This past weekend I watched an episode of ESPN’s Outside the lines regarding the suicide of 25-year-old LPGA golfer Erica Blasberg. Certainly this episode resonated with me as a psychologist, as I often deal with these kinds of issues in my practice. But, this piece touched me more as a dad of three kids who play sports (one heavily so). So, I thought I’d devote a blog entry for sharing five questions for a parent to consider when his or her child plays a sport.
I would argue that it is effort that we should encourage and allow the outcomes to fall where they may. The capacity to give effort when one doesn’t feel like it is a very important psychological muscle for promoting success. Thus, common messages relayed in sports along these lines generalize well to other areas in life (e.g., practice well when no one is watching, try your hardest even if your opponent is dominating you and try to improve no matter where you stand relative to other kids).
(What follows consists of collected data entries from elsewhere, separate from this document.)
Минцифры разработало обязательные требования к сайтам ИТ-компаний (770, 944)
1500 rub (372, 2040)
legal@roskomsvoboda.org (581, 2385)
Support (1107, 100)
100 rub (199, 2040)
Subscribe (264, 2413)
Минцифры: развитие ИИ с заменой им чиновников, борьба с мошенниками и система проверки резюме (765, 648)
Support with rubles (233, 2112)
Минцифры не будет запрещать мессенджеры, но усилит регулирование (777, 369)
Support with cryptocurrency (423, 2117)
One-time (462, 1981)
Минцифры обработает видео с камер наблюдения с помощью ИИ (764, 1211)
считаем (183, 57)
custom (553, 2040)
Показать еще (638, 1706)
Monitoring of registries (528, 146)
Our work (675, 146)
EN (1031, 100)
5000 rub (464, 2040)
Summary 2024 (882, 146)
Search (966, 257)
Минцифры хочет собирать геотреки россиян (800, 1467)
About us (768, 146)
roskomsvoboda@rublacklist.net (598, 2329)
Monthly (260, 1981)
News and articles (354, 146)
Alternatively, emphasizing the win, the hit, the points, or other outcomes, especially without regard to other important considerations, can promote unwise philosophies, practices and outcomes.
2. Does my child enjoy the sport?
Sure, there are rainy Mondays and valleys of weariness that all of us experience in the areas of our lives that typically produce joy. But, for at least a considerable portion of the time, is my kid having fun playing the sport? If not, there may be more downside than upside in continuing and/or my kid’s involvement in the sport may be more about my satisfaction than his or hers.
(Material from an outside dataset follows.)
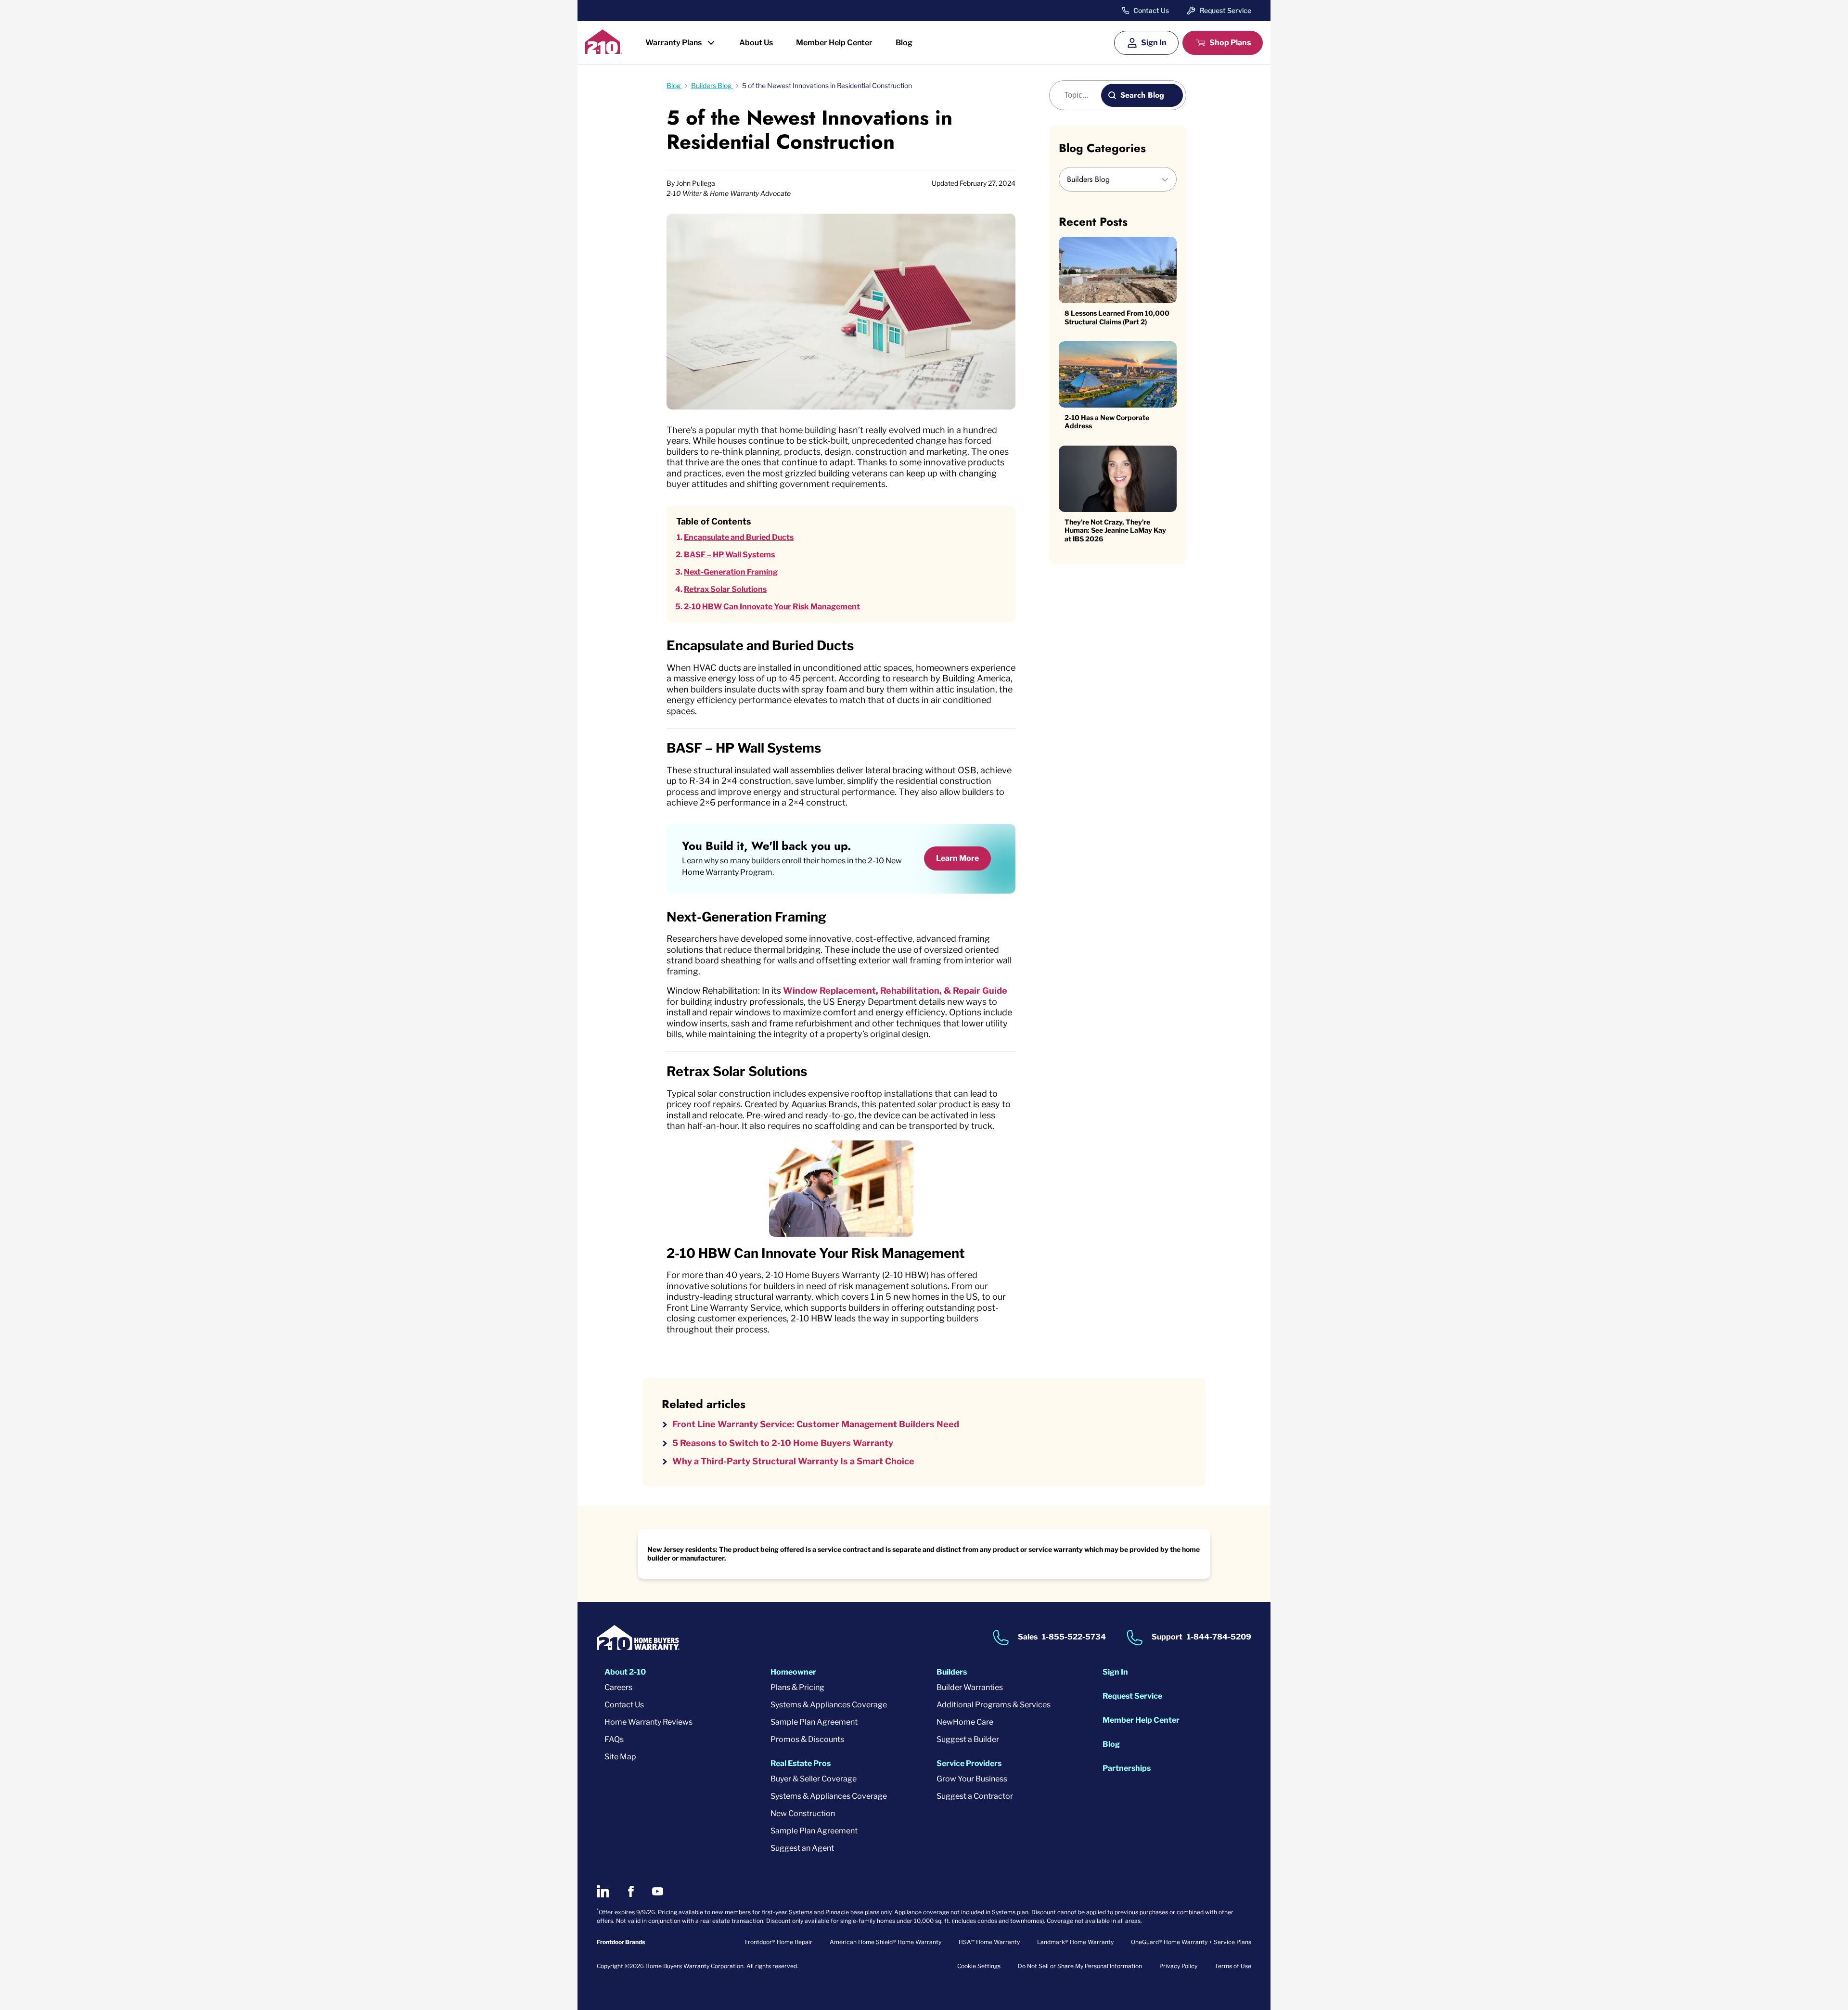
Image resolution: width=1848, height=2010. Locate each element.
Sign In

3. Does the sporting experience support or interfere with adaptive character development?
This question may be especially important for athletically gifted kids. One father I know recently started to lightheartedly ride his athletically talented son for holding back during a rec basketball game (his son was a top player on two very competitive basketball teams but the rec team was made up of boys who played the sport only one day a week); his son explained that he could have scored more points, but not without cutting down on how much he passed the ball to open teammates, something that he thought would have been wrong to do. This is an illustration of how sports can engender and highlight character development.
Alternatively, it is possible for a sport to become a venue for consistent eruptions of anger, verbal or physical bullying, despair and cheating; in such instances, and left unchecked, the sporting life may be doing more harm than good. Relatedly, and as a parent, what is my emotional reaction to each of the following scenarios? Scenario #1: my child turns in a dominant athletic performance that leads to a win for the team, but he or she intentionally shames another child along the way. Scenario #2: my child tries hard but turns in a subpar athletic performance, which then facilitates a team loss, but along the way he or she lifts the spirits of a child who was feeling down. Understanding my emotional response to these scenarios (you know, the one we have when we’re being honest with ourselves and no one is looking) can tell me a lot about what I’m communicating to my child about priorities (either directly or indirectly) and also let me know whether an adjustment is in order.
4. When academics and sports compete against each other, which wins?
Granted, those of us who value both academics and sports do what we can to keep them from coming into conflict. But, inevitably, when they do, what happens? Can there be any doubt that efforts spent towards becoming a good student stand to leave many more doors open in adulthood than efforts spent towards becoming a good athlete? Moreover, and for those who are playing at a level in high school where this concern is relevant, recruiters are more-and-more disinterested in students with a compromised academic record (i.e., they don’t want to deal the hassles that result when a student they recruit cannot perform academically).
5. Does my kid realize that my bond with him or her cannot be threatened by how he or she does in sports?
As I review in chapter two of my book, self-esteem appears to be comprised of at least two core elements: of a sense of worthiness (i.e., I have inherent value and am loved) and a sense of competence (i.e., there are important things that I’m good at). Our kids benefit when they know they have a loving bond with us that can’t be severed when they stink at things, make poor choices or otherwise experience negative outcomes. Having this bond is more important than just about anything else we can provide for our child as they grow up. So, one could argue that just as most sports require donning protective physical equipment, we do well as parents to require that our child dons protective psychological equipment, in this case a sense that his or her connection with us can’t be threatened by a score.